I want out of my self-destructive cycle. I blame myself entirely.

Because I’m taking all the blame, taking all the responsibility, I’m also taking all the power to fix it.

How it started…

My dad died when I was young. My mom spent the rest of my childhood in depression… usually locked in her darkened bedroom. My (five-year) older brother was never around and left the house permanently as soon as he was able. I don’t blame him.

So basically, I was on my own. I was alone.

I had a roof over my head and cereal in the cupboard, but I raised myself.

I managed to fall in love and get married, but after twenty years, he decided he didn’t want to be married anymore.

I don’t understand why.

The divorce killed me. I loved him very much and trusted that we would always be together. Always take care of each other. Always love each other.

I still love him. I still miss him. I still cry for him.

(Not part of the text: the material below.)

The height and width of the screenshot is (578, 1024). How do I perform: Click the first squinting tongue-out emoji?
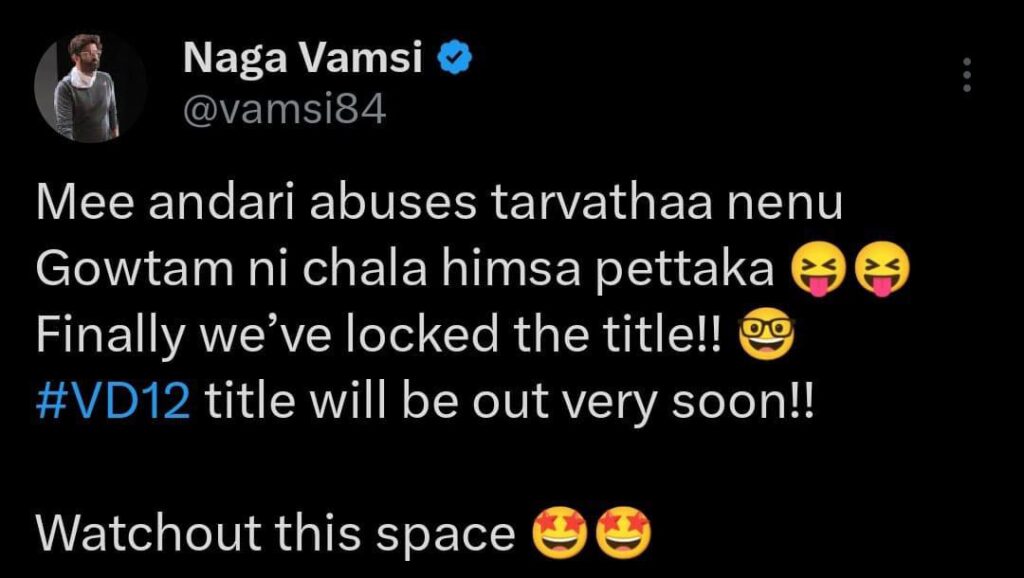tap(819, 275)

We did not have children, and I’ve been alone now for five years. I’ve unsuccessfully dated two men, each lasting around five months, give or take.

I want to find love again.

In this five years away from my husband, I’ve managed to create a stable career in health and fitness.

I’m a personal trainer.

I’ve discovered that my work isn’t only about helping people physically, I help them emotionally too.

It appears I know how to help other people… but I don’t know how to help myself.

Is my ex holding me back? Did the divorce cause me to lack relationship confidence? Have I found comfort in loneliness, similar to my childhood?

I’m at a crossroads… Do I keep trying, or am I happier single?